» **REQUIRED ACTIONS**
1. According to the Ben Davis workwear profile, what is the brand's signature product?
2. Pick up the Ben Davis workwear profile after its final sentence and continue writing it.

» **SUPPLIED TEXT**
Ben Davis
- Company type: Private
- Industry: Workwear
- Founded: 1935; 91 years ago in San Francisco, California
- Founders: Ben Davis; Simon Davis;
- Headquarters: San Rafael, California, U.S.
- Area served: Worldwide
- Website: www.bendavis.com

= Ben Davis (clothing) =

American workwear brand, founded 1935

Ben Davis is an American workwear brand, founded in 1935, in San Francisco, California with headquarters in San Rafael, California. The company founder, Ben Davis' grandfather, Jacob Davis was the inventor of the original Levi's riveted jeans, and partnered with Levi Strauss in 1871 to mass-produce blue jeans. The brand's signature product is its heavyweight cotton/polyester blended twill fabric, which is used for most of its workwear clothing. Ben Davis also offers a selection of streetwear.

» **RECORD LIST**
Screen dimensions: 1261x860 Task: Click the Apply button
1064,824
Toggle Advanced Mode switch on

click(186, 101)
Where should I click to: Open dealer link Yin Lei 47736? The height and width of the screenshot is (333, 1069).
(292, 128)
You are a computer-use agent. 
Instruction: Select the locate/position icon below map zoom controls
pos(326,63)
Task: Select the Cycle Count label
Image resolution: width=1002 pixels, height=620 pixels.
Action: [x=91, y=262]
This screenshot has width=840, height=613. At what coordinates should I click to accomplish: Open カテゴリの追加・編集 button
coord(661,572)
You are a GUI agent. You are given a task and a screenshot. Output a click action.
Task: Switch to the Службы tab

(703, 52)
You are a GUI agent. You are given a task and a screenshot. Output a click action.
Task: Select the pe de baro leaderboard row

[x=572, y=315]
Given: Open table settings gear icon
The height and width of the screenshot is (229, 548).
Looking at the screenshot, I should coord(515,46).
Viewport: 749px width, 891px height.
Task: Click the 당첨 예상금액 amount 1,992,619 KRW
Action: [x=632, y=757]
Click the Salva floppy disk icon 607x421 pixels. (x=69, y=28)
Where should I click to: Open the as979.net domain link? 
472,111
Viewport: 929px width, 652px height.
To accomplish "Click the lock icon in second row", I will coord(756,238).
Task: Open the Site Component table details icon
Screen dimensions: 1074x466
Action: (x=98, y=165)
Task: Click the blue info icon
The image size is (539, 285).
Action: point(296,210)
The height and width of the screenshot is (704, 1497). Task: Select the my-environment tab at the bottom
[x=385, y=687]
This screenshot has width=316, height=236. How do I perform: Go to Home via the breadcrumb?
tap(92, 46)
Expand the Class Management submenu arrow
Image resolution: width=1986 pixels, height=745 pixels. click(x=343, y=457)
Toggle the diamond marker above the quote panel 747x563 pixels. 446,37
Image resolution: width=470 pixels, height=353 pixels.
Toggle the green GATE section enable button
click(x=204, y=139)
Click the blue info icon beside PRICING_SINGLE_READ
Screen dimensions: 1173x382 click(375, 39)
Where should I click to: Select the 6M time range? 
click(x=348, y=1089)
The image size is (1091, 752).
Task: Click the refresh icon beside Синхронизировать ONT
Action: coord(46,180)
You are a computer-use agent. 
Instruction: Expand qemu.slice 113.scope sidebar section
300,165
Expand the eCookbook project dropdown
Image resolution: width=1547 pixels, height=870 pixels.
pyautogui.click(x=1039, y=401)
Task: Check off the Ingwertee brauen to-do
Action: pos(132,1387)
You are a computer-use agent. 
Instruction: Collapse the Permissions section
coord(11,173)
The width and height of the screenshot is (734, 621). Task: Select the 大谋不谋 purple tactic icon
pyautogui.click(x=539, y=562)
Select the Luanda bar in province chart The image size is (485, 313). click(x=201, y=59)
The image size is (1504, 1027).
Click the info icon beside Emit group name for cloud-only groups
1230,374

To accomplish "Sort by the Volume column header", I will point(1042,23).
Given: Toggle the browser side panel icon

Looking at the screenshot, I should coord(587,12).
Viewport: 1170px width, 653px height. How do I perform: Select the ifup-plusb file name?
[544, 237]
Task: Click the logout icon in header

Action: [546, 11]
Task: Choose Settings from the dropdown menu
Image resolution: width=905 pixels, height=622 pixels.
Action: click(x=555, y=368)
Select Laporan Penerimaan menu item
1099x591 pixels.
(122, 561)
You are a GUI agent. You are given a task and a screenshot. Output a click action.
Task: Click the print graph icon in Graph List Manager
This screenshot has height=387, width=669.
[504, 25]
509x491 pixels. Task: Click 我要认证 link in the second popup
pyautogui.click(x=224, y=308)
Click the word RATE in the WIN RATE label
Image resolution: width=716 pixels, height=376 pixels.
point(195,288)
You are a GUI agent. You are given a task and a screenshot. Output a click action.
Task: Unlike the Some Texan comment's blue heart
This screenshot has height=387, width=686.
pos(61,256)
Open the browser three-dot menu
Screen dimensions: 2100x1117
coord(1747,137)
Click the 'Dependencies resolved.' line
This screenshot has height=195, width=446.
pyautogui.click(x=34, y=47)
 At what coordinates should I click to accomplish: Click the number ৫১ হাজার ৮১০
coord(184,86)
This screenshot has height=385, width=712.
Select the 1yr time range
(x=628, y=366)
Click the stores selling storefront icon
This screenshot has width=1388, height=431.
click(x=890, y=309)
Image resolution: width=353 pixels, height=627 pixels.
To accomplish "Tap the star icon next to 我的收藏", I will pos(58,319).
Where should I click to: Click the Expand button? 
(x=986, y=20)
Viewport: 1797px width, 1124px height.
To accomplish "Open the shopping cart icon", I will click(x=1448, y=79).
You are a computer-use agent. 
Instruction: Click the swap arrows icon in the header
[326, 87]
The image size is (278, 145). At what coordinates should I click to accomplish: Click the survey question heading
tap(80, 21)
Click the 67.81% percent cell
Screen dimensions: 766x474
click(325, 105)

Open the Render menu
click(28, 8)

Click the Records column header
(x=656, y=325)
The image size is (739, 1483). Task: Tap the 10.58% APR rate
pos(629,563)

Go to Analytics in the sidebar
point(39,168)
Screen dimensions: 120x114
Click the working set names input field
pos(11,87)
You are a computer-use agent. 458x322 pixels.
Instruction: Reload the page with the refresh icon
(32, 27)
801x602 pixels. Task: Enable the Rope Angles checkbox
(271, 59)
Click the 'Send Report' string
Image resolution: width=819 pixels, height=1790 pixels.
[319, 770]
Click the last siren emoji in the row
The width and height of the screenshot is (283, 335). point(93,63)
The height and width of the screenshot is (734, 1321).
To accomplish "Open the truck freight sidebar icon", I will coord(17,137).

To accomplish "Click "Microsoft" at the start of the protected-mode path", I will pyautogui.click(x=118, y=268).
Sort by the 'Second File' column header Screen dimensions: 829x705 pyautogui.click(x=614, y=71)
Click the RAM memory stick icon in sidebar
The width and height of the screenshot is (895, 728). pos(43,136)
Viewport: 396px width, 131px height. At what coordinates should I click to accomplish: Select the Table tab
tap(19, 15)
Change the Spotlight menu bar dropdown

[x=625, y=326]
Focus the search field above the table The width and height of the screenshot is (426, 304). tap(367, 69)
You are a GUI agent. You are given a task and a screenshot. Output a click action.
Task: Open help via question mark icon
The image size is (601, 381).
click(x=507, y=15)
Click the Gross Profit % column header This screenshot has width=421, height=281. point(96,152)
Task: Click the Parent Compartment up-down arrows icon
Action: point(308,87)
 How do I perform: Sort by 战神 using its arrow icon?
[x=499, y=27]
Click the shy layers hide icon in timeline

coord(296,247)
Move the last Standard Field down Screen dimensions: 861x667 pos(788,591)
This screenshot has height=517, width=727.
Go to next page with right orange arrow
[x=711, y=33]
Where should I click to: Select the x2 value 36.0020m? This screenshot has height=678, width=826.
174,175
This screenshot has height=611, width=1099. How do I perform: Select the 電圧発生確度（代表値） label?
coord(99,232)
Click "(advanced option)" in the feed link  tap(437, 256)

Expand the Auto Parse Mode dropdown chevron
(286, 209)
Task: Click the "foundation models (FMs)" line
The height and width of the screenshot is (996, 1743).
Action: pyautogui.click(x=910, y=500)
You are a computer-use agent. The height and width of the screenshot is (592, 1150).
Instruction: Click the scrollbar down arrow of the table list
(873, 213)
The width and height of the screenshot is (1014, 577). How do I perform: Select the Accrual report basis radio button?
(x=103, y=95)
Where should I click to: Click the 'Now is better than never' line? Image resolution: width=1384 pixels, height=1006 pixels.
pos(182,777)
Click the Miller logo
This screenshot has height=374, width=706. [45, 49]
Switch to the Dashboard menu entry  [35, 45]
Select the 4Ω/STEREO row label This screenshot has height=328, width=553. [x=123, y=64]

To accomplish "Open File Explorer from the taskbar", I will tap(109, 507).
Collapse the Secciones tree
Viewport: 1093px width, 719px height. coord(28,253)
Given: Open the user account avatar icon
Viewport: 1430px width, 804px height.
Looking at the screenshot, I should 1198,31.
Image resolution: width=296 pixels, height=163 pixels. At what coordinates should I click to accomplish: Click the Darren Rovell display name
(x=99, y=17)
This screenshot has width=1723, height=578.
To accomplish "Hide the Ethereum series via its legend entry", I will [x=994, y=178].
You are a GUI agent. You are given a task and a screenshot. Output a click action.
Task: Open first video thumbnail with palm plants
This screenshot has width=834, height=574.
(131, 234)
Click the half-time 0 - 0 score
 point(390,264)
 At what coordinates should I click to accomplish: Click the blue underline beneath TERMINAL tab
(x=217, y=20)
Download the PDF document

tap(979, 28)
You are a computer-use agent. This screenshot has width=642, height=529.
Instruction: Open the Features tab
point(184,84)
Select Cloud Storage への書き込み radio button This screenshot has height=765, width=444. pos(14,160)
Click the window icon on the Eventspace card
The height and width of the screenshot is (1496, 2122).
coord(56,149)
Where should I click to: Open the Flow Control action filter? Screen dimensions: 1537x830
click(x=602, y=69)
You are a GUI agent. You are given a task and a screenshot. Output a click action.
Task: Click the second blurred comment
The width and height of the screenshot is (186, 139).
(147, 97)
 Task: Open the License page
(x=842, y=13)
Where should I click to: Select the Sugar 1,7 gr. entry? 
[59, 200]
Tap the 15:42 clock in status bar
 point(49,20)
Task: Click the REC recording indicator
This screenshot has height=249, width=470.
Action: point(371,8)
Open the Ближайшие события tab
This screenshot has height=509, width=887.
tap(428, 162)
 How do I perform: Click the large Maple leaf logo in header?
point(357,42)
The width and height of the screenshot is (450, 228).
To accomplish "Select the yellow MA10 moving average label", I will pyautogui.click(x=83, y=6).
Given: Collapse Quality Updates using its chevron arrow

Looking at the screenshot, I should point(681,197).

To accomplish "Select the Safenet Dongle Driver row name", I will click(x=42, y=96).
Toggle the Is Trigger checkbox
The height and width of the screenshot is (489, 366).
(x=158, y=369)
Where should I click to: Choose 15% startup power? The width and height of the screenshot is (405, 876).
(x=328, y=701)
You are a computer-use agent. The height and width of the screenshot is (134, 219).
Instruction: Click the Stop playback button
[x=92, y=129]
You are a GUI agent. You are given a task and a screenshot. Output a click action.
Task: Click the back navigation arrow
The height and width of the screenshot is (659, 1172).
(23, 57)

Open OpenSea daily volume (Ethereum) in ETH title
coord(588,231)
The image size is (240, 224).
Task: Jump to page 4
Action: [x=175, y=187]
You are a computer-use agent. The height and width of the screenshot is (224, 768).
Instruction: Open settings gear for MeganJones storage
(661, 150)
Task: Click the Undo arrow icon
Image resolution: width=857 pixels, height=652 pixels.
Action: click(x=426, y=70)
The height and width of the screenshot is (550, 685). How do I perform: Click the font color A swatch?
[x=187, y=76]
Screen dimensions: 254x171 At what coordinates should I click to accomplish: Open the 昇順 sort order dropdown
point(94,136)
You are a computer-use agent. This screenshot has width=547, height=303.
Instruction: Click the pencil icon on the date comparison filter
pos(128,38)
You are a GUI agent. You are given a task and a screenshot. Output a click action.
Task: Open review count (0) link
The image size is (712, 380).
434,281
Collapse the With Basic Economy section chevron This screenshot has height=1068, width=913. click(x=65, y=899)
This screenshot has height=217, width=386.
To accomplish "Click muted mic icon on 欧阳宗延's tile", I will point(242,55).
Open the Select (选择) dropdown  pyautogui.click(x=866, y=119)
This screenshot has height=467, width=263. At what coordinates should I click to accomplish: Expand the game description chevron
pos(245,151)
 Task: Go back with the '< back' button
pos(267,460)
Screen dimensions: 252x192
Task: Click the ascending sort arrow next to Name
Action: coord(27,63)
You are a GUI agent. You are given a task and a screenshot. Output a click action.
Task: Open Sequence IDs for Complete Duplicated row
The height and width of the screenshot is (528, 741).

» **ANSWER SET**
1. Its heavyweight cotton/polyester blended twill fabric, which is used for most of its workwear clothing.

2.
== History ==
Ben Davis was founded in 1935 as Ben F. Davis Manufacturing Co. by Ben Davis and his father, Simon Davis in San Francisco, California. The original store was on Valencia Street in the Mission District. The Davis family has been involved in the US garment industry since the mid 1800s. Ben Davis black jeans were popular with the International Longshore and Warehouse Union for their sturdy, rugged, and high quality denim. The longshoremen wore black Ben Davis jeans and white hats in the annual Labor Day parade from the Ferry Building to City Hall in San Francisco. Its clothing would catch on in Los Angeles and other parts of the U.S. The brand was later worn by Chicano, African-American, and Filipino youth. Initially, tags on Ben Davis clothing read "Union Made Plenty Tough"; this was changed to "USA Made Plenty Tough" after a union dispute in 2004, and then to "Est. 1935 Plenty Tough" after certain products began to be sourced from outside the U.S. Co-founder Ben Davis died on February 19, 2009. The company has been run by his son Frank Davis since 1995, who was interviewed in a Grand Royal magazine article. In 2019, Ben Davis collaborated with Supreme to release a fall/winter collection as a tribute to American workwear.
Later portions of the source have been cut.